In other news, I wanted to let each of you know that I've accepted a new position at NYU as a tenured Associate Professor of Music Education and Music Technology starting in September. It's an amazing opportunity for me and for my wife Anne. We'll be living in faculty housing in Washington Square in Greenwich Village, and I'll be launching a research center in music education and technology. The work we work on this summer will continue with me at NYU and I hope you'll stay involved to the degree that you'd like to. 

There are many opportunities for you all to help co-author some papers and co-present workshops and presentations at professional conferences. I'll talk more about that if that is something you'd like to do when we meet up in person in June.
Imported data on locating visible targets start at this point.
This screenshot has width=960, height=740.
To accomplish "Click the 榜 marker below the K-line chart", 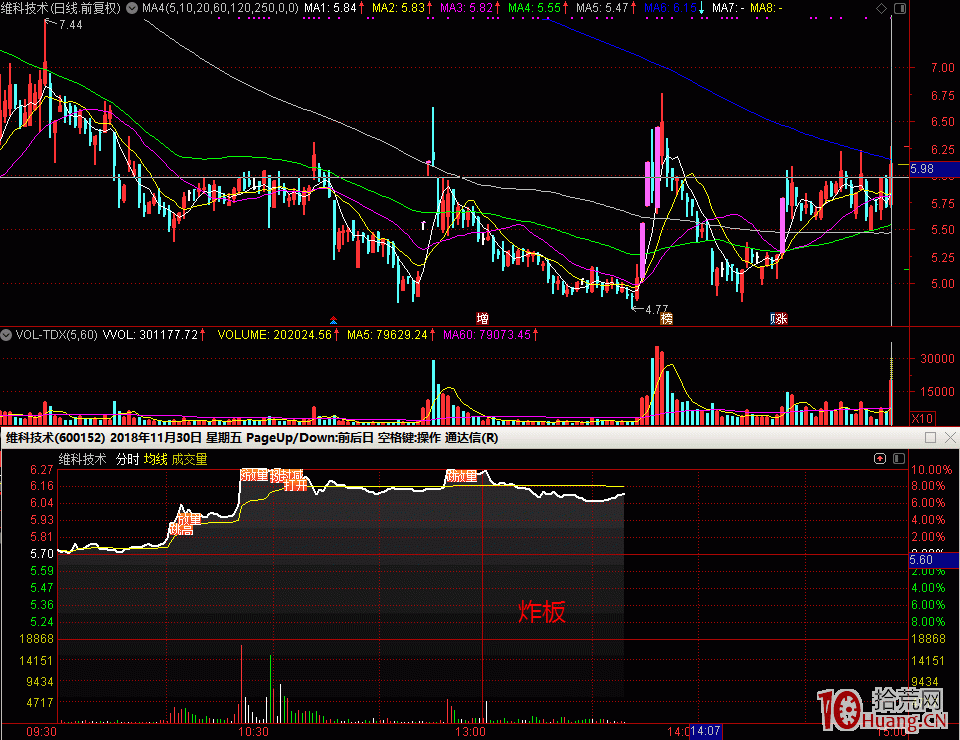I will click(x=666, y=319).
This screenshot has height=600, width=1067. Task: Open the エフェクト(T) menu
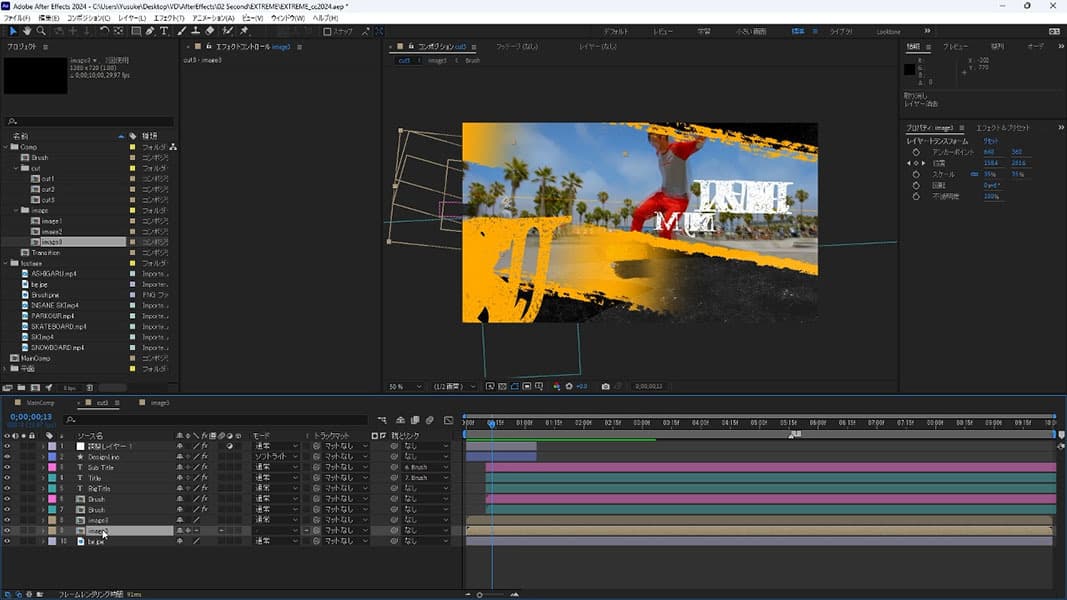[169, 18]
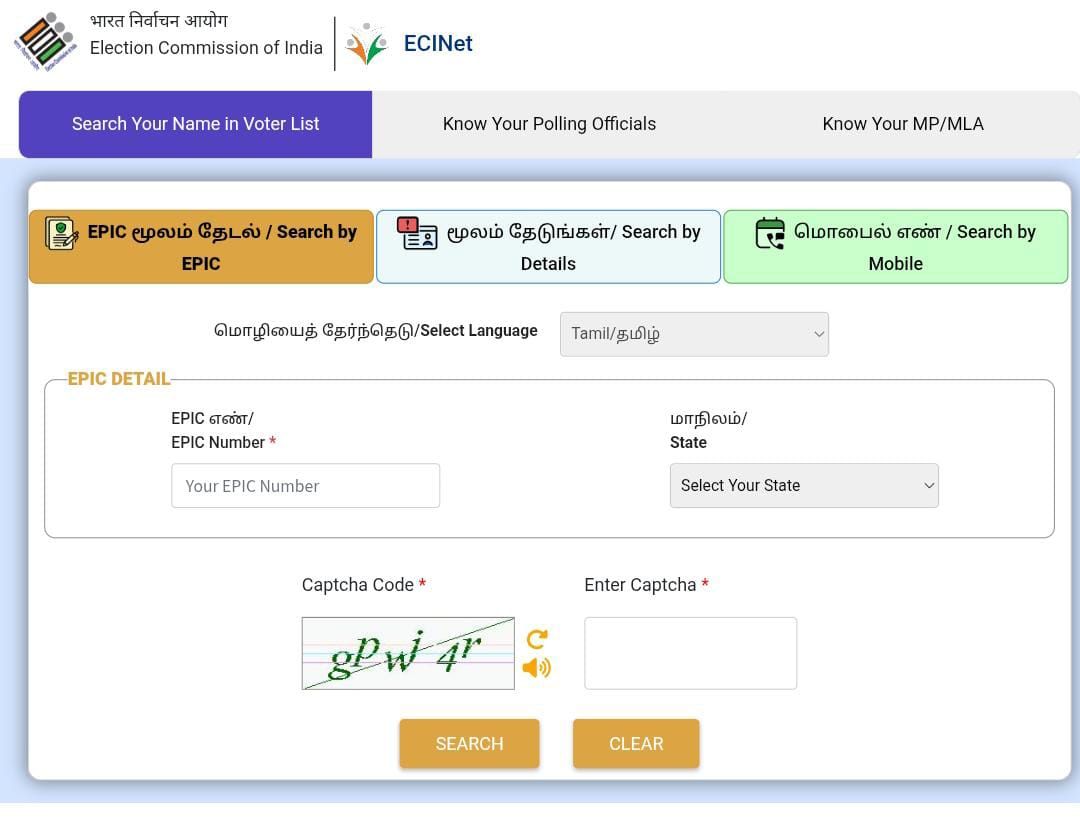Click the Election Commission of India logo

tap(44, 41)
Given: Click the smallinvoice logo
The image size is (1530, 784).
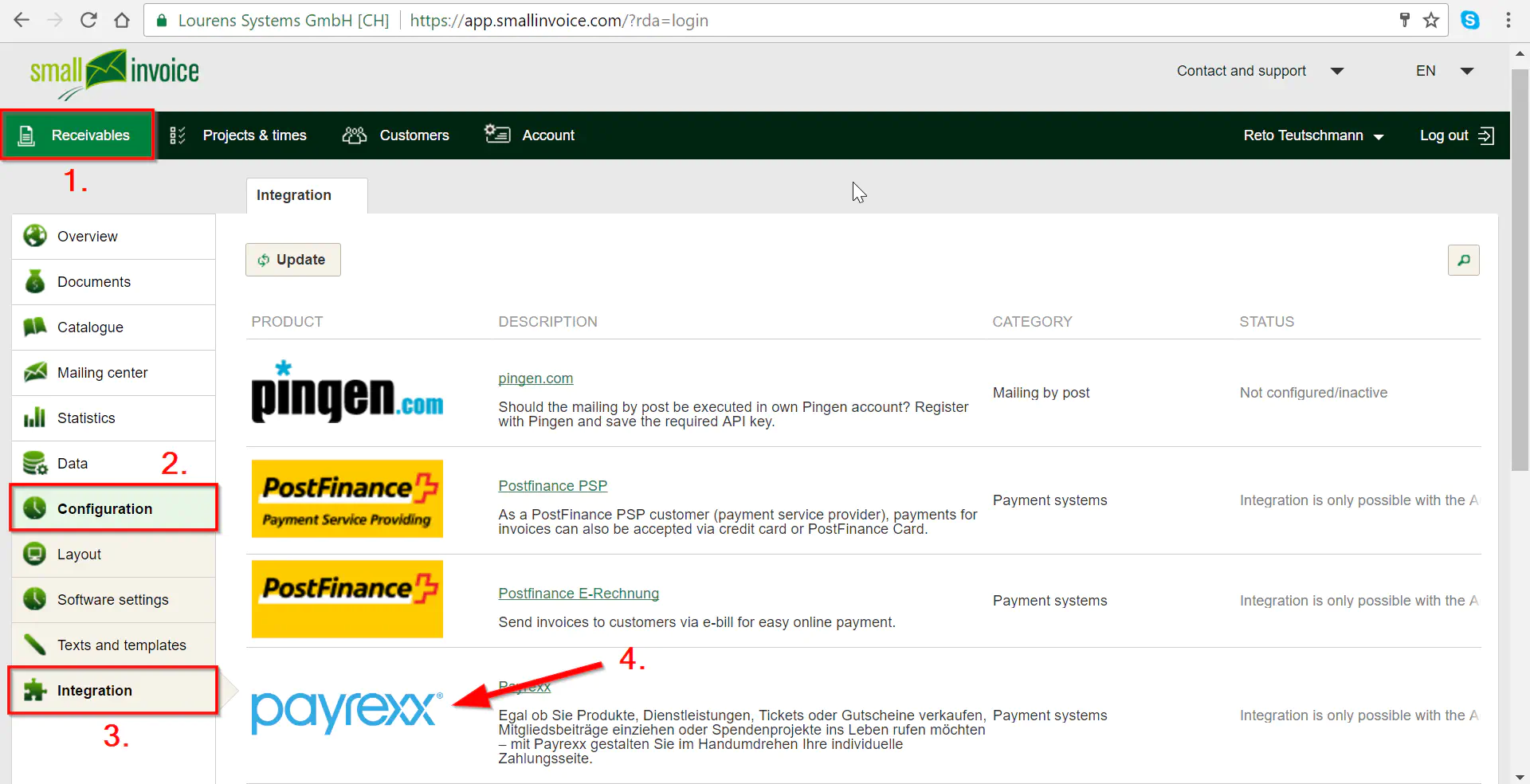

So, I'm very much looking forward to working with you individually and as a team. I want you to get as much out of this experience as possible, so please reply to this email telling me some of your goals for this summer. Are there any specific skills or experiences you'd like to have? Any content you'd like to learn?


Stuff to take a look at to prepare yourself:

1. Familiarize yourself with the Noteflight.com forums - http://www.noteflight.com/forums
2. Familiarize yourself with the various music "hacks" at - http://labs.echonest.com/
3. Familiarize yourself with Music Delta - http://us.musicdelta.com/ (login with your Google account)
4. Familiarize yourself with our Performamatics research - http://performamatics.com/

Projects:

Our projects for this summer will revolve around the above listed sites and technologies. We'll be developing research tools for exploring the Noteflight.com forums, assembling computing+music exemplars from our Performamatics research, working with the new Scratch 2.0 environment (http://scratch.mit.edu), and developing some new tools and content for Music Delta. 

Once I hear back from you about your goals, I'll be better able to define your job description and work plan. The three of us will regularly join with 3 undergraduate computer science students and 1computer science graduate student. 

Please let me know if you have any questions!